▶ [RECORD EXTRACTS]

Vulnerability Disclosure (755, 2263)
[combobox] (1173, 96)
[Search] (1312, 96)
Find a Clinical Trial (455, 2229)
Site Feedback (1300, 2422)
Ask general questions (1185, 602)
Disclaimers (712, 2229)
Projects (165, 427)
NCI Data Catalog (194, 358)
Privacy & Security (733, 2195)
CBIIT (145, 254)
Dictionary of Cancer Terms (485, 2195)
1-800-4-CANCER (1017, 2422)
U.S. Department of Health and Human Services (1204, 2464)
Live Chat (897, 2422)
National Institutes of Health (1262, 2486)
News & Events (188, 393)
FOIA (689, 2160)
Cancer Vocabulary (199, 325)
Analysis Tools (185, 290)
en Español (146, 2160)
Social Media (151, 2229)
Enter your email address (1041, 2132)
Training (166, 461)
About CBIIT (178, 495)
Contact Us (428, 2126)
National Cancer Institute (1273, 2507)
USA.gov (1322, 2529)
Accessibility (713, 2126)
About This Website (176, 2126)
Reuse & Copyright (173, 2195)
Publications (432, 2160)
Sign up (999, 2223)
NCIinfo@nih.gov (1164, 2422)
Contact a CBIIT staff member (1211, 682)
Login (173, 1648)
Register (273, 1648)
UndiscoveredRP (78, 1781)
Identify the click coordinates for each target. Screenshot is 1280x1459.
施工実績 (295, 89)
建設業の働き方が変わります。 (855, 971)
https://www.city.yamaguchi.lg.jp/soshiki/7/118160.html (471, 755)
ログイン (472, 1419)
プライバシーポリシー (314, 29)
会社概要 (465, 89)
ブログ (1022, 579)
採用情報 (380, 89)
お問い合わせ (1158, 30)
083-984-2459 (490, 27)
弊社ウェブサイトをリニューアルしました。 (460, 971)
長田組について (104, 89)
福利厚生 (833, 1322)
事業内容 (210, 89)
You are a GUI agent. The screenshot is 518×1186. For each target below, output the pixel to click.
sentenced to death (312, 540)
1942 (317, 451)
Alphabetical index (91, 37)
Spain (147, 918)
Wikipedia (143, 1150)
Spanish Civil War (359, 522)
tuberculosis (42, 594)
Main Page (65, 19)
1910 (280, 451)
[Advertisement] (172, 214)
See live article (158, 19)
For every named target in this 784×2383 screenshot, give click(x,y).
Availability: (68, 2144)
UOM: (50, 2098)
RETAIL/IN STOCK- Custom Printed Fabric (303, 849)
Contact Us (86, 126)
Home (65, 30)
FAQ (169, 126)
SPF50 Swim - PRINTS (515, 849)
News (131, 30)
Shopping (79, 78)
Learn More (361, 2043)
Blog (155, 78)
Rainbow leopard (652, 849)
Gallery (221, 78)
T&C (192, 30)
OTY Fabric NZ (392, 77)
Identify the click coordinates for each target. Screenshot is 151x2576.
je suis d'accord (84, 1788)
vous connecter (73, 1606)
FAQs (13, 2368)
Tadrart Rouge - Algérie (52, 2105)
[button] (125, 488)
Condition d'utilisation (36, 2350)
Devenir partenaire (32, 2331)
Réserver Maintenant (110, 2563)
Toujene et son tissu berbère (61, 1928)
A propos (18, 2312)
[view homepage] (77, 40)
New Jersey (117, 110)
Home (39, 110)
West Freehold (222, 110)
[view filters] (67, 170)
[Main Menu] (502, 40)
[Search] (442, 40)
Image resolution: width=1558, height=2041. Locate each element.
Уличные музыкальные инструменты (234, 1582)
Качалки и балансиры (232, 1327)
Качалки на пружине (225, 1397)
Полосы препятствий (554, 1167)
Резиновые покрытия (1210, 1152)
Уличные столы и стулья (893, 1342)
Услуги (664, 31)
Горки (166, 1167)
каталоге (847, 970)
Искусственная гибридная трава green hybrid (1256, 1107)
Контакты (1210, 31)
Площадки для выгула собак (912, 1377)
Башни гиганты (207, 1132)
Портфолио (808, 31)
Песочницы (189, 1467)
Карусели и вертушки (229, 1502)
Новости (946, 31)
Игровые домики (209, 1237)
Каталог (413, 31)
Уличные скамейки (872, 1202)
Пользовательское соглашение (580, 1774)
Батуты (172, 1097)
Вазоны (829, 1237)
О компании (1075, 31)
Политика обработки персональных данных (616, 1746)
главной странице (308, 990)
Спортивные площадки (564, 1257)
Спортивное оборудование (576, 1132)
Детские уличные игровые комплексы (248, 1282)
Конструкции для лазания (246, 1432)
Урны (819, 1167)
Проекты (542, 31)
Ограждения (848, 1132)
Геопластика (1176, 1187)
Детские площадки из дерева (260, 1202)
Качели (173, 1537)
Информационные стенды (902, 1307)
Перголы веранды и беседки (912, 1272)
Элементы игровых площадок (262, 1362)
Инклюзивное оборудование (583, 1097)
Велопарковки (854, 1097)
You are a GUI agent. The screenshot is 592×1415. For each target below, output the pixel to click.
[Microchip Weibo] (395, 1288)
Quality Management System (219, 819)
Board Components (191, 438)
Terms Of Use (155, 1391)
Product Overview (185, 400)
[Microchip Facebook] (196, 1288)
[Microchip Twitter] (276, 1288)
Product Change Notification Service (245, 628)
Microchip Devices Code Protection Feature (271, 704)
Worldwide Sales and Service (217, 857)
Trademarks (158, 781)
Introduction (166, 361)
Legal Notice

▶ [TASK STATEMENT] Lay out all of the material above as a Markdown table with two columns, Number and Entry, giving each line a number and leaving out any blank lines.

▶ [WRITTEN ANSWER]
| Number | Entry |
|---|---|
| 1 | Vulnerability Disclosure (755, 2263) |
| 2 | [combobox] (1173, 96) |
| 3 | [Search] (1312, 96) |
| 4 | Find a Clinical Trial (455, 2229) |
| 5 | Site Feedback (1300, 2422) |
| 6 | Ask general questions (1185, 602) |
| 7 | Disclaimers (712, 2229) |
| 8 | Projects (165, 427) |
| 9 | NCI Data Catalog (194, 358) |
| 10 | Privacy & Security (733, 2195) |
| 11 | CBIIT (145, 254) |
| 12 | Dictionary of Cancer Terms (485, 2195) |
| 13 | 1-800-4-CANCER (1017, 2422) |
| 14 | U.S. Department of Health and Human Services (1204, 2464) |
| 15 | Live Chat (897, 2422) |
| 16 | National Institutes of Health (1262, 2486) |
| 17 | News & Events (188, 393) |
| 18 | FOIA (689, 2160) |
| 19 | Cancer Vocabulary (199, 325) |
| 20 | Analysis Tools (185, 290) |
| 21 | en Español (146, 2160) |
| 22 | Social Media (151, 2229) |
| 23 | Enter your email address (1041, 2132) |
| 24 | Training (166, 461) |
| 25 | About CBIIT (178, 495) |
| 26 | Contact Us (428, 2126) |
| 27 | National Cancer Institute (1273, 2507) |
| 28 | USA.gov (1322, 2529) |
| 29 | Accessibility (713, 2126) |
| 30 | About This Website (176, 2126) |
| 31 | Reuse & Copyright (173, 2195) |
| 32 | Publications (432, 2160) |
| 33 | Sign up (999, 2223) |
| 34 | NCIinfo@nih.gov (1164, 2422) |
| 35 | Contact a CBIIT staff member (1211, 682) |
| 36 | Login (173, 1648) |
| 37 | Register (273, 1648) |
| 38 | UndiscoveredRP (78, 1781) |
| 39 | Identify the click coordinates for each target. Screenshot is 1280x1459. |
| 40 | 施工実績 (295, 89) |
| 41 | 建設業の働き方が変わります。 (855, 971) |
| 42 | https://www.city.yamaguchi.lg.jp/soshiki/7/118160.html (471, 755) |
| 43 | ログイン (472, 1419) |
| 44 | プライバシーポリシー (314, 29) |
| 45 | 会社概要 (465, 89) |
| 46 | ブログ (1022, 579) |
| 47 | 採用情報 (380, 89) |
| 48 | お問い合わせ (1158, 30) |
| 49 | 083-984-2459 (490, 27) |
| 50 | 弊社ウェブサイトをリニューアルしました。 (460, 971) |
| 51 | 長田組について (104, 89) |
| 52 | 福利厚生 (833, 1322) |
| 53 | 事業内容 (210, 89) |
| 54 | You are a GUI agent. The screenshot is 518×1186. For each target below, output the pixel to click. |
| 55 | sentenced to death (312, 540) |
| 56 | 1942 (317, 451) |
| 57 | Alphabetical index (91, 37) |
| 58 | Spain (147, 918) |
| 59 | Wikipedia (143, 1150) |
| 60 | Spanish Civil War (359, 522) |
| 61 | tuberculosis (42, 594) |
| 62 | Main Page (65, 19) |
| 63 | 1910 (280, 451) |
| 64 | [Advertisement] (172, 214) |
| 65 | See live article (158, 19) |
| 66 | For every named target in this 784×2383 screenshot, give click(x,y). |
| 67 | Availability: (68, 2144) |
| 68 | UOM: (50, 2098) |
| 69 | RETAIL/IN STOCK- Custom Printed Fabric (303, 849) |
| 70 | Contact Us (86, 126) |
| 71 | Home (65, 30) |
| 72 | FAQ (169, 126) |
| 73 | SPF50 Swim - PRINTS (515, 849) |
| 74 | News (131, 30) |
| 75 | Shopping (79, 78) |
| 76 | Learn More (361, 2043) |
| 77 | Blog (155, 78) |
| 78 | Rainbow leopard (652, 849) |
| 79 | Gallery (221, 78) |
| 80 | T&C (192, 30) |
| 81 | OTY Fabric NZ (392, 77) |
| 82 | Identify the click coordinates for each target. Screenshot is 151x2576. |
| 83 | je suis d'accord (84, 1788) |
| 84 | vous connecter (73, 1606) |
| 85 | FAQs (13, 2368) |
| 86 | Tadrart Rouge - Algérie (52, 2105) |
| 87 | [button] (125, 488) |
| 88 | Condition d'utilisation (36, 2350) |
| 89 | Devenir partenaire (32, 2331) |
| 90 | Réserver Maintenant (110, 2563) |
| 91 | Toujene et son tissu berbère (61, 1928) |
| 92 | A propos (18, 2312) |
| 93 | [view homepage] (77, 40) |
| 94 | New Jersey (117, 110) |
| 95 | Home (39, 110) |
| 96 | West Freehold (222, 110) |
| 97 | [view filters] (67, 170) |
| 98 | [Main Menu] (502, 40) |
| 99 | [Search] (442, 40) |
| 100 | Image resolution: width=1558, height=2041. Locate each element. |
| 101 | Уличные музыкальные инструменты (234, 1582) |
| 102 | Качалки и балансиры (232, 1327) |
| 103 | Качалки на пружине (225, 1397) |
| 104 | Полосы препятствий (554, 1167) |
| 105 | Резиновые покрытия (1210, 1152) |
| 106 | Уличные столы и стулья (893, 1342) |
| 107 | Услуги (664, 31) |
| 108 | Горки (166, 1167) |
| 109 | каталоге (847, 970) |
| 110 | Искусственная гибридная трава green hybrid (1256, 1107) |
| 111 | Контакты (1210, 31) |
| 112 | Площадки для выгула собак (912, 1377) |
| 113 | Башни гиганты (207, 1132) |
| 114 | Портфолио (808, 31) |
| 115 | Песочницы (189, 1467) |
| 116 | Карусели и вертушки (229, 1502) |
| 117 | Новости (946, 31) |
| 118 | Игровые домики (209, 1237) |
| 119 | Каталог (413, 31) |
| 120 | Уличные скамейки (872, 1202) |
| 121 | Пользовательское соглашение (580, 1774) |
| 122 | Батуты (172, 1097) |
| 123 | Вазоны (829, 1237) |
| 124 | О компании (1075, 31) |
| 125 | Политика обработки персональных данных (616, 1746) |
| 126 | главной странице (308, 990) |
| 127 | Спортивные площадки (564, 1257) |
| 128 | Спортивное оборудование (576, 1132) |
| 129 | Детские уличные игровые комплексы (248, 1282) |
| 130 | Конструкции для лазания (246, 1432) |
| 131 | Урны (819, 1167) |
| 132 | Проекты (542, 31) |
| 133 | Ограждения (848, 1132) |
| 134 | Геопластика (1176, 1187) |
| 135 | Детские площадки из дерева (260, 1202) |
| 136 | Качели (173, 1537) |
| 137 | Информационные стенды (902, 1307) |
| 138 | Перголы веранды и беседки (912, 1272) |
| 139 | Элементы игровых площадок (262, 1362) |
| 140 | Инклюзивное оборудование (583, 1097) |
| 141 | Велопарковки (854, 1097) |
| 142 | You are a GUI agent. The screenshot is 592×1415. For each target below, output the pixel to click. |
| 143 | [Microchip Weibo] (395, 1288) |
| 144 | Quality Management System (219, 819) |
| 145 | Board Components (191, 438) |
| 146 | Terms Of Use (155, 1391) |
| 147 | Product Overview (185, 400) |
| 148 | [Microchip Facebook] (196, 1288) |
| 149 | [Microchip Twitter] (276, 1288) |
| 150 | Product Change Notification Service (245, 628) |
| 151 | Microchip Devices Code Protection Feature (271, 704) |
| 152 | Worldwide Sales and Service (217, 857) |
| 153 | Trademarks (158, 781) |
| 154 | Introduction (166, 361) |
| 155 | Legal Notice |